As much as I’d like to keep trying to get some nice hummingbird shots and perhaps lure in other types of hummers …

Bees
Hummingbird Repellent

… the bees have pretty much brought my attempts to do so to a halt. Other than the first hour or so after sunrise they are constantly swarming the sugar water feeders and very effectively deterring the hummingbirds attempts to approach the feeders. Since they are also hovering around me I end up having to remove the feeders for my own protection.

House Finch Variant
House Finch Variant

Male House Finch Variant

House Finch Variant
House Finch Variant

This guy has obviously caught my attention. Apparently, this color variation is not terribly uncommon, especially in the Southwest. From the Cornell Lab:

 “All male House Finches have the same potential for yellow, orange, or red coloration. Researchers who kept House Finches in captivity found that the red plumage was replaced by yellow plumage unless a carotenoid pigment was mixed in with their food during molt. In the wild, three carotenoid pigments found in natural foods give House Finches their color. Beta-carotene produces yellow to orange colors, isocryptoxanthin produces orange colors, and echinenone produces red colors. Yellow House Finches are frequently seen in the southwest and Hawaii where natural foods are low in some of these carotenoids. In the east birds often feed on the high-carotenoid fruits of ornamental plants.”

House Finch Variant
House Finch Variant
House Finch Variant
House Finch Variant
House Finch
House Finch

A ” normal” male House Finch.

Gila Woodpecker
Gila Woodpecker

Another newcomer here was this male Gila Woodpecker.

Gila Woodpecker
Gila Woodpecker

And he was joined by the Mrs. this morning…

Gila Woodpecker Pair
Gila Woodpecker Pair

…though they usually feed at separate feeders.

Gambel's Quail
Gambel’s Quail

And of course, yet more Gambel’s Quail shots.

Gambel's Quail
Gambel’s Quail
Gambel's Quail
Windblown Gambel’s Quail

A bit disheveled looking as that north wind pretty much blows this guy right off the top of the knoll.

Quail
Evening Gathering

Taken last night around sunset when the quail come in to feast before roosting. Like the doves their numbers have increased from just a single pair early on to as many as twenty-four in here at one time now.

Sunrise
Sunrise

Lastly, a couple of sunrises from the past week, showing the varying colors from day to day. Most mornings, there are no clouds to produce the dramatic sunrises I like to see.

Sunrise
Sunrise

January 18, 2019 Imperial Dam LTVA, California

Gray Skies over the Desert
Gray Skies over the Desert

A Little Different Weather

I had gone 26 days here in the desert without needing to take out my little 2000 watt generator to recharge my batteries. I almost never use my larger onboard generator unless I need to bake something in my large electric toaster oven, so that hasn’t been used either. This has probably been the longest streak of 100% solar power electricc I have ever gotten where I have never even dropped the batteries below 70 %, much less the 50%.

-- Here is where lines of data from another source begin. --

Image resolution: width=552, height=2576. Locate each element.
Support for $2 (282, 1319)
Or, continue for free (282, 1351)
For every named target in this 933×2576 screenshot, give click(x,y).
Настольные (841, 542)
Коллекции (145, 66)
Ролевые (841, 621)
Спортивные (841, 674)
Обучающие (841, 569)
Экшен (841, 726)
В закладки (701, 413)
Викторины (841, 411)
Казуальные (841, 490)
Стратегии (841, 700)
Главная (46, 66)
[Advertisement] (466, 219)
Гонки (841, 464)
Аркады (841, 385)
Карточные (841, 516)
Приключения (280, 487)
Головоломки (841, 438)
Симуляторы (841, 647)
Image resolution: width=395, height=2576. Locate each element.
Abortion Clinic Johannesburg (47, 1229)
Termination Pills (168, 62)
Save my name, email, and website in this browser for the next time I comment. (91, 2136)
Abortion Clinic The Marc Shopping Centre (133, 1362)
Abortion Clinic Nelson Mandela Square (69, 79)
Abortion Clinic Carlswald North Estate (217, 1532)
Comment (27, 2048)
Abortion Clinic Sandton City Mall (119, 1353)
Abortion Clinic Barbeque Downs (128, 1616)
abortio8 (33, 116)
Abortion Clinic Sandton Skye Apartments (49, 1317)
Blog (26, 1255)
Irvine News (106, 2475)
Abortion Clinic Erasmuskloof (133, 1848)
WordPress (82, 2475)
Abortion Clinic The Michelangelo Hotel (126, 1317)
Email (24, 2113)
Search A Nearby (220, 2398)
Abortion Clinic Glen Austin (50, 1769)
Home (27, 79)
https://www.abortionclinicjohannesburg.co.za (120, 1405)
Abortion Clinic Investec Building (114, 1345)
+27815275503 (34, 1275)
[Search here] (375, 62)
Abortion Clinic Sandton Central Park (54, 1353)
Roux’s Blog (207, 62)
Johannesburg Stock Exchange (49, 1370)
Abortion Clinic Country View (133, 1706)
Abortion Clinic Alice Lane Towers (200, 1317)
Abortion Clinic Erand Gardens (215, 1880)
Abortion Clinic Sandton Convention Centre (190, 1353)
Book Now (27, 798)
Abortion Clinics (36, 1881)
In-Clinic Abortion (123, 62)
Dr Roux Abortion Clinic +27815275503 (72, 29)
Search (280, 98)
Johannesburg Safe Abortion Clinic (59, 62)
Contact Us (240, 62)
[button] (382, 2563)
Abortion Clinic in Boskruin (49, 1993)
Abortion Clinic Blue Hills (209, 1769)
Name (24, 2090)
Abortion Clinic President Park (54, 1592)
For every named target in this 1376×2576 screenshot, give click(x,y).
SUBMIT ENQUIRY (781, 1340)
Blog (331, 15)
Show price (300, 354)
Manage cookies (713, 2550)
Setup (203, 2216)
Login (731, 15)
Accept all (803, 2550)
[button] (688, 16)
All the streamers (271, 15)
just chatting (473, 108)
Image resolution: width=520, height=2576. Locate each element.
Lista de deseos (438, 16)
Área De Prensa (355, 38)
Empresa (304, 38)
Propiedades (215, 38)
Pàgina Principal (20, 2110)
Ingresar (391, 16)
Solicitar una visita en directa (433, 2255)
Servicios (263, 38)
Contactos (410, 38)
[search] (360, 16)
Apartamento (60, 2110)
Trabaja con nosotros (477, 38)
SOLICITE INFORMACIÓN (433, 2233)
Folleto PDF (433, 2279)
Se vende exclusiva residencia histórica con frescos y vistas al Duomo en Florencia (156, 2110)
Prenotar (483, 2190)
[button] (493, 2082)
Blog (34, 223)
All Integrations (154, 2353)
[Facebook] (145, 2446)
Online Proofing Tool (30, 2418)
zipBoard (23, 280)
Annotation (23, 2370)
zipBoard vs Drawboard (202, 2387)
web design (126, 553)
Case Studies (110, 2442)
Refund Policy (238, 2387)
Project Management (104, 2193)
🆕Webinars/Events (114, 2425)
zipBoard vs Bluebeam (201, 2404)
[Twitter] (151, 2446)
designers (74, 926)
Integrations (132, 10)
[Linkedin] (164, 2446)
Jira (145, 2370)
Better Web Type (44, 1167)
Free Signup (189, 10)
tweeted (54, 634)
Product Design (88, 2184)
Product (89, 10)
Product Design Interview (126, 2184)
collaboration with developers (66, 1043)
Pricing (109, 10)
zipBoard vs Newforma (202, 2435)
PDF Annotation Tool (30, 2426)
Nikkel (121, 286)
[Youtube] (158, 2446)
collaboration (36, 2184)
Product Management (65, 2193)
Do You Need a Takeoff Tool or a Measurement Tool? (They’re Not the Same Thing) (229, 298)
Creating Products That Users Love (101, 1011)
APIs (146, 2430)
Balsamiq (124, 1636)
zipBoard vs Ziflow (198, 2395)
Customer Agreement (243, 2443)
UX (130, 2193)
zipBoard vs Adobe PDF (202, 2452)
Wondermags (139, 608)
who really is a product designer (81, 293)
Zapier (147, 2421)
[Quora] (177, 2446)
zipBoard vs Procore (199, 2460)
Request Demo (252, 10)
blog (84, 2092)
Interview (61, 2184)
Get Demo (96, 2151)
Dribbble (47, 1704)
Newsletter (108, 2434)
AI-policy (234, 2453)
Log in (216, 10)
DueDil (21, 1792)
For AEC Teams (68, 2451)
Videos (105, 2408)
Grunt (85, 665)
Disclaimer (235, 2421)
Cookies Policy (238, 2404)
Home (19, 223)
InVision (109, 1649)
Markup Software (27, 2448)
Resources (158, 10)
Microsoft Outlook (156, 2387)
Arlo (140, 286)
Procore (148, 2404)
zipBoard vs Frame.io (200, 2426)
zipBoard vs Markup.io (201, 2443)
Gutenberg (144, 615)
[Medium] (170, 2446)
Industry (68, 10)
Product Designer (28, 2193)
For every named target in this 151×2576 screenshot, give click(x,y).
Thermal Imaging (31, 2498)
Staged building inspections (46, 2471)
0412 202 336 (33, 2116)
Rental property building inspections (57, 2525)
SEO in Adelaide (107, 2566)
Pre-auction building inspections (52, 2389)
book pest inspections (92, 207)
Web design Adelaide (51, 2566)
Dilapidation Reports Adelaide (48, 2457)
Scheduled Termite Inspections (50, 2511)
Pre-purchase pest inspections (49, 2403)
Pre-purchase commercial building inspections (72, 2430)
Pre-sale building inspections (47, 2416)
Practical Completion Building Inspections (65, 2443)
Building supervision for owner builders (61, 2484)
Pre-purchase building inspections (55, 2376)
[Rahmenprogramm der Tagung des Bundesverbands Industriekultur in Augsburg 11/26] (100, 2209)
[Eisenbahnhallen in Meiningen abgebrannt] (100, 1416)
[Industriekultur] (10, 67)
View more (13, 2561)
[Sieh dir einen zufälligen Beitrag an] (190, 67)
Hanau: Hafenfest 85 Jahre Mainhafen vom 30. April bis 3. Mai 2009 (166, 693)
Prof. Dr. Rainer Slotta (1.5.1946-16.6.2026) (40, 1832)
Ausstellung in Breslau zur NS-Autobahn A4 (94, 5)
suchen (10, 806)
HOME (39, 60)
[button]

Gray Skies over the Desert
Gray Skies over the Desert

But finally that streak came to an end this week as we had three straight days of pretty much solid cloud cover with the last two days actually producing rain, the last day several hours of real rain, as in steady showers, not just a sprinkle here and there.

Gray Skies over the Desert
Gray Skies over the Desert

With some more dramatic skies I did venture out and drive over to the north shore of Senator Wash Reservoir here at the LTVA and shot a few desert shots looking north over the wilderness area adjacent to the LTVA.

Senator Wash Reservoir
Senator Wash Reservoir

This reservoir is used to store water for irrigation in the valley. The power station pumps water from the river to the reservoir during times of high flow and releases it to the irrigation canals when river flow is low, same principle as the pumped storage projects for hydro electric power back east (I worked on two such facilities construction way back in my youth).

Maltese
Senator Wash Reservoir

Pearl, the intrepid Desert Explorer.

Maltese
Desert Explorer

After more than 40 years of owning this breed of dog, I still get a kick out of how they act like, and obviously truly believe, they are real dogs. Let her off leash and she bounds off, nose to the ground, fearlessly tracking scents, for exactly what purpose I’ll never know.